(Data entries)

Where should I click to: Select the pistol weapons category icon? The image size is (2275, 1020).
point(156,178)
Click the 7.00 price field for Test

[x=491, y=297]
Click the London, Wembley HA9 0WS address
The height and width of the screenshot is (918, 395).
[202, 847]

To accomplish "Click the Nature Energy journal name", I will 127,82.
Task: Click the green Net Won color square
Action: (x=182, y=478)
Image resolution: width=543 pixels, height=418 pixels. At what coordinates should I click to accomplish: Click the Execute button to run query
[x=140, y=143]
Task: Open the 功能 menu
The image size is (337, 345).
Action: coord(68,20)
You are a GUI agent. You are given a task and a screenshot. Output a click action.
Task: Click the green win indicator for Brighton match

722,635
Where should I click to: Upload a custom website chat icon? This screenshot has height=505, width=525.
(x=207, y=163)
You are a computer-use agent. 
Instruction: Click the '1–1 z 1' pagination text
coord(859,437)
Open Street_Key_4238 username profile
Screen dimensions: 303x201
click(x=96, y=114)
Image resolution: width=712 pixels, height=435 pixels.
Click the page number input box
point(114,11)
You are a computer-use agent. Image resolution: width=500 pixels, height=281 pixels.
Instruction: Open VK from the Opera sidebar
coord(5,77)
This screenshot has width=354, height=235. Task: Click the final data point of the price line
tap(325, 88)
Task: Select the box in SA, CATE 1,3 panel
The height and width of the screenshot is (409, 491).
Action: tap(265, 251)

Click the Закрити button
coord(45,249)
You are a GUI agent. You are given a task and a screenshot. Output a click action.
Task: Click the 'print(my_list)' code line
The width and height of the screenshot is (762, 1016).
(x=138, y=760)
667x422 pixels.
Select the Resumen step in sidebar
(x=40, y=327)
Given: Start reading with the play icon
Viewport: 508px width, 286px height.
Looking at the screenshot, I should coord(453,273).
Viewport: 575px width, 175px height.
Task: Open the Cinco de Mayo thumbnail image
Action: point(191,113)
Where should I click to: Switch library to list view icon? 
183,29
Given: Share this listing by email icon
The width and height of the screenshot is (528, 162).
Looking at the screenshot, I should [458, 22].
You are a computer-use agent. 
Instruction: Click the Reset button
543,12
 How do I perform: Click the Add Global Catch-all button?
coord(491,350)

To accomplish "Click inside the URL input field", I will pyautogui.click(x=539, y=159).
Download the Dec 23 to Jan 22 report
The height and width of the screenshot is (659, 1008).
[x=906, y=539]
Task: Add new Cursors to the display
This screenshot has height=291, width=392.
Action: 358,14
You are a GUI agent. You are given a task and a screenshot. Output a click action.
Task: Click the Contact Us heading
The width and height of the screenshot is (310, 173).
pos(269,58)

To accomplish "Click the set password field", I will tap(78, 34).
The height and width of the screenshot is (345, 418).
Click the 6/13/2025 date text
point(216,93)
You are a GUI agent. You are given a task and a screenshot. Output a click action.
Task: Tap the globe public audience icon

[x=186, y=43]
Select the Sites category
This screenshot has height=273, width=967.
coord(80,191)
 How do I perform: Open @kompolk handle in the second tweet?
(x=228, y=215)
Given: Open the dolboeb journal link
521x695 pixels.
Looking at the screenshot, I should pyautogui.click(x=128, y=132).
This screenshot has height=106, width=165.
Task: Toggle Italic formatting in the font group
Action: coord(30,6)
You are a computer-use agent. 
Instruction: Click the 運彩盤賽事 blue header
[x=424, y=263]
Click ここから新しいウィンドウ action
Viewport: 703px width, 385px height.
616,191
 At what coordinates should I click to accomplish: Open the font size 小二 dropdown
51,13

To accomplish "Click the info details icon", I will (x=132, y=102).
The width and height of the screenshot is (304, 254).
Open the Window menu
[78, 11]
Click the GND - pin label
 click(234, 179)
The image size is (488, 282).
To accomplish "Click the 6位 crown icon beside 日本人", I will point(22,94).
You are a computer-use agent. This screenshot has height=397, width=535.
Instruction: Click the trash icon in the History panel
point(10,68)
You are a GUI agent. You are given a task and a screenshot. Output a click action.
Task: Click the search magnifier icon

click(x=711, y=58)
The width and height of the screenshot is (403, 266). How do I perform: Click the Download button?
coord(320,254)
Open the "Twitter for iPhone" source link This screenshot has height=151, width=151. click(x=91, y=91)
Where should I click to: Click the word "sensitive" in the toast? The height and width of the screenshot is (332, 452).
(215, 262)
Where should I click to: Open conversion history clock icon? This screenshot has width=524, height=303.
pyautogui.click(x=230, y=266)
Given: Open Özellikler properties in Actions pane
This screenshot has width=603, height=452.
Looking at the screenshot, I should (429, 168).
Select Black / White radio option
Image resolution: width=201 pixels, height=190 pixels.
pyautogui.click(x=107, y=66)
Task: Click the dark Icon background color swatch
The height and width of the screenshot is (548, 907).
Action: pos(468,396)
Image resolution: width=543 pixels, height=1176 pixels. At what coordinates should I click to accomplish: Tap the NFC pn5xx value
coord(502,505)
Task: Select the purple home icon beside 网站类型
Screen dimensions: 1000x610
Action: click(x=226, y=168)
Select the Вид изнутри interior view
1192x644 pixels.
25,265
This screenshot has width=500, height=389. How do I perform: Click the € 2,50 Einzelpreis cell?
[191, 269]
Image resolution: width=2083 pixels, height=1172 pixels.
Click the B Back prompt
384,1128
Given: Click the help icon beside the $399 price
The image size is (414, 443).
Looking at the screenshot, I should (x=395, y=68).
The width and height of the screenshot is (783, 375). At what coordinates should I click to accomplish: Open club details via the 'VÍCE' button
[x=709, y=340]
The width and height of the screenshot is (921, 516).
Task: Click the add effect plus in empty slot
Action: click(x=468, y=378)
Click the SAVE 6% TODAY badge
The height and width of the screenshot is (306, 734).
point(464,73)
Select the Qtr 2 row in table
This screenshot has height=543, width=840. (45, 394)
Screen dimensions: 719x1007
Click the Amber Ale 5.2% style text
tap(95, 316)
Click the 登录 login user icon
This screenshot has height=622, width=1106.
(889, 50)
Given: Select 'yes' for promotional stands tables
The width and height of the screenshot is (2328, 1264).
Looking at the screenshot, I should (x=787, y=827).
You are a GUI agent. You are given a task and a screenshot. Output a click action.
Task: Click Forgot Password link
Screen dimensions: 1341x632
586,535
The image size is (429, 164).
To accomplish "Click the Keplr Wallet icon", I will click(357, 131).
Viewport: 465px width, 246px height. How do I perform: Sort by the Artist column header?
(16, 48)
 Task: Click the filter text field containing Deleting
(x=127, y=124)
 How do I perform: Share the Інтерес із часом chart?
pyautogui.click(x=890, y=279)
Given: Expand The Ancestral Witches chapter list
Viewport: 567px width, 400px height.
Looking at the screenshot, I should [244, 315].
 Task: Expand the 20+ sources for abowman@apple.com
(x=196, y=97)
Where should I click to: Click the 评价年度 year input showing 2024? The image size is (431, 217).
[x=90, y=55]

**WHAT YOU ARE ASKED TO DO:** No line before the one containing "Viewport: 465px width, 246px" belongs in the answer; give again exactly that line and all lines after it through the end of the data.

**EXERCISE OUTPUT:**
Viewport: 465px width, 246px height. How do I perform: Sort by the Artist column header?
(16, 48)
 Task: Click the filter text field containing Deleting
(x=127, y=124)
 How do I perform: Share the Інтерес із часом chart?
pyautogui.click(x=890, y=279)
Given: Expand The Ancestral Witches chapter list
Viewport: 567px width, 400px height.
Looking at the screenshot, I should [244, 315].
 Task: Expand the 20+ sources for abowman@apple.com
(x=196, y=97)
Where should I click to: Click the 评价年度 year input showing 2024? The image size is (431, 217).
[x=90, y=55]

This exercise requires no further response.